§ **The task**:
Transcribe the lines of the items below, starting at the line that contains "You are a GUI" and ending at the line that contains "The image size is (640, 1136).", both included.
__________________________________________________
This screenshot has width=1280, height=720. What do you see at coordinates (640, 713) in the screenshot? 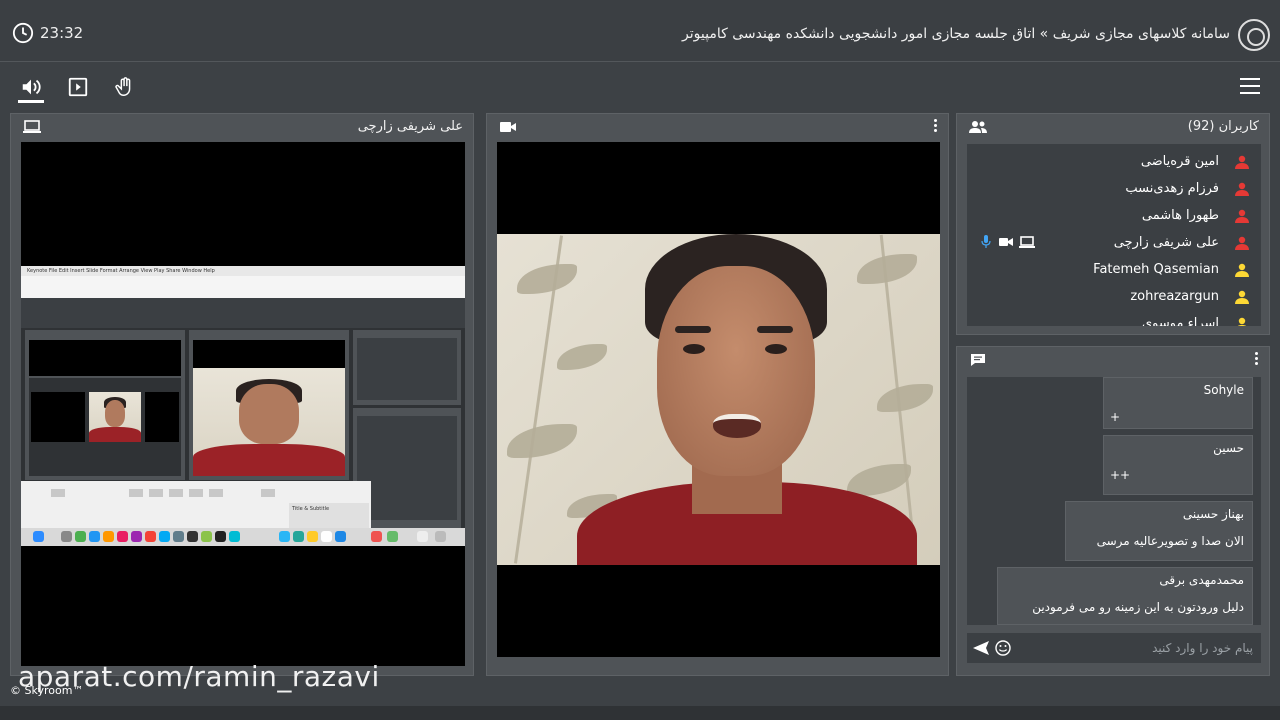
I see `bottom-bar` at bounding box center [640, 713].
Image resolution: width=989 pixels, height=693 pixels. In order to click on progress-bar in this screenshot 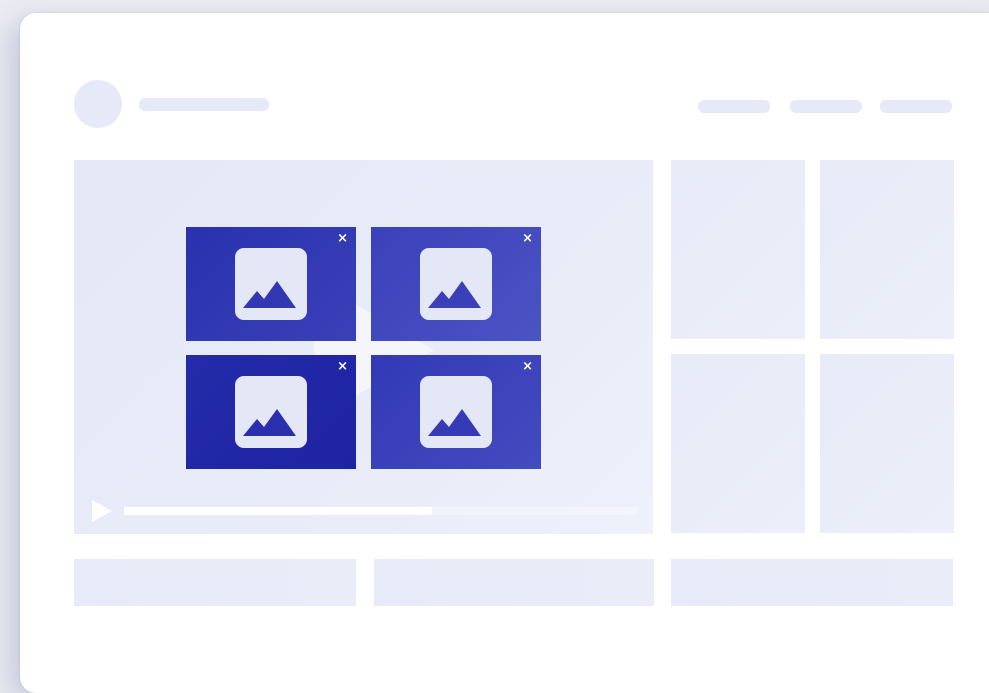, I will do `click(380, 511)`.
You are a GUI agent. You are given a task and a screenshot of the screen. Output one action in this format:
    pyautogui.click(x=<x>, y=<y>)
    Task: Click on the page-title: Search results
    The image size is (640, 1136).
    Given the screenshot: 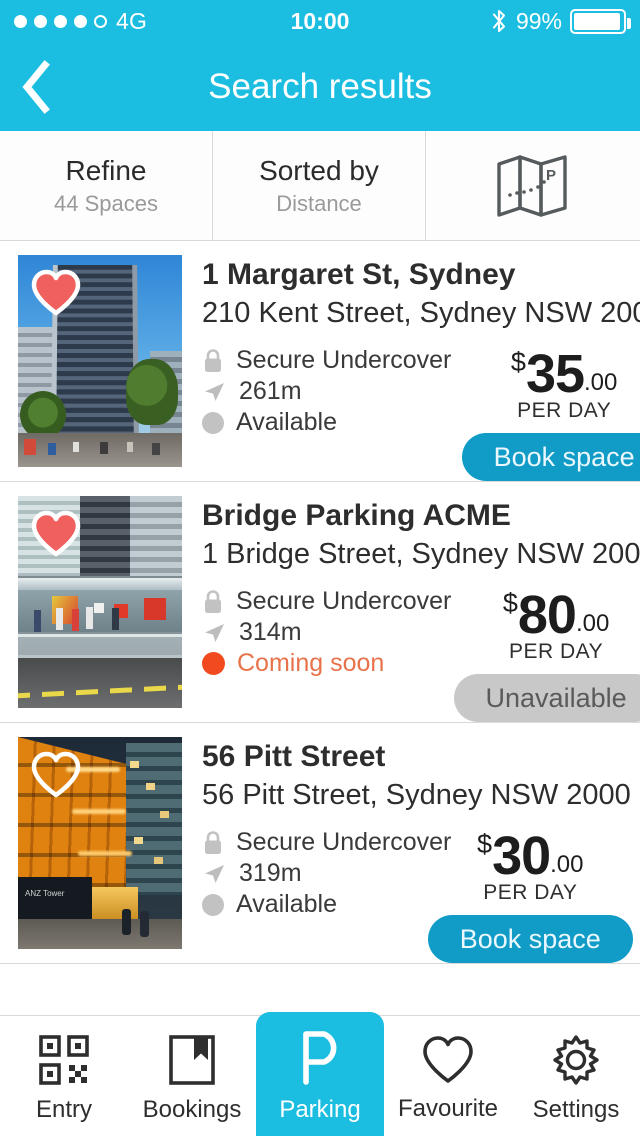 What is the action you would take?
    pyautogui.click(x=320, y=86)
__________________________________________________
§ **Response to the exercise**:
You are a GUI agent. You are given a task and a screenshot of the screen. Output one action in this format:
    pyautogui.click(x=<x>, y=<y>)
    Task: Click on the page-title: Search results
    The image size is (640, 1136).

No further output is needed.